Do you ever get frustrated because the person/people you want to connect with aren’t on your time-table? I do.
I had a prescription filled this morning and the pharmacist told me it’d be :15. I ran a few errands and returned in :30. She told me that my insurance number was wrong; they hadn’t filled my prescription. I gave her my current card, she re-filed the number and said she’d have it filled in :15. Now, the pharmacy is only a mile or so, but it’s time. Why didn’t the pharmacist look up the current number? She had other people to serve and prescriptions to fill.
A client is eager to get some training and told me I needed to talk to the manager before we could “sign” the deal. Well, I thought a day or two would work, but no, it’s 10! Why aren’t they as eager to start the training as I am? What’s so important that I can’t move up to number one? When we want something – are desperate to get it – it seems that the people we need to make a decision, purchase a package, fill a prescription, drive 10 miles over the speed limit, or call us back aren’t as eager as we are. Put them in a different situation – wanting my workbooks, wanting my corrections, wanting me – then I’m number one, and they’re not.

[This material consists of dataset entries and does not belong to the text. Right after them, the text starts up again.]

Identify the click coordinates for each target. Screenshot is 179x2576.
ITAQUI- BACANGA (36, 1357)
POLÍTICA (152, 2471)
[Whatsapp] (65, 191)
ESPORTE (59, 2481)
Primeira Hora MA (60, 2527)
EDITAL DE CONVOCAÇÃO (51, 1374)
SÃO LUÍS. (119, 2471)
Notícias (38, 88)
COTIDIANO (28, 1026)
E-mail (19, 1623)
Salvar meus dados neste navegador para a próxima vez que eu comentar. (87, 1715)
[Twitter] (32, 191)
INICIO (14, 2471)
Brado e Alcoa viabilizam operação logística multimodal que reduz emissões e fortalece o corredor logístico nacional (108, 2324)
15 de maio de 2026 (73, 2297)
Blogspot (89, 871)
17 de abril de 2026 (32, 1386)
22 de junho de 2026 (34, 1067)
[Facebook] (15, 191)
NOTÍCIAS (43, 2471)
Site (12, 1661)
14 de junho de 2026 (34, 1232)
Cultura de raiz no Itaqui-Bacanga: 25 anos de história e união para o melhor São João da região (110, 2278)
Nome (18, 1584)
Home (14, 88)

Every hour of your day is important to some outcome and maybe my input, being, my queries aren’t important – right now. If I’m number 20 on the list, then my eagerness to pursue my goal wanes for another week, two, or more. If I’m number two or three, then maybe it’s a few hours. I get frustrated with auto-responders and trying to find out information. Don’t you? I want to talk to someone…NOW! I don’t want to wait on hold, answer a few questions from a robot, or press 5, then 3, then 1. I want a human to give me information, to hear my plea for help, service, information or answers.
I’m waiting patiently for the manager to get back in town so she can make a decision – the one I wanted last week. I know the answer will be yes, but I wait. It’s her time-table, not mine.
It’s always nicer to be the one being pursued instead of being the pursuer.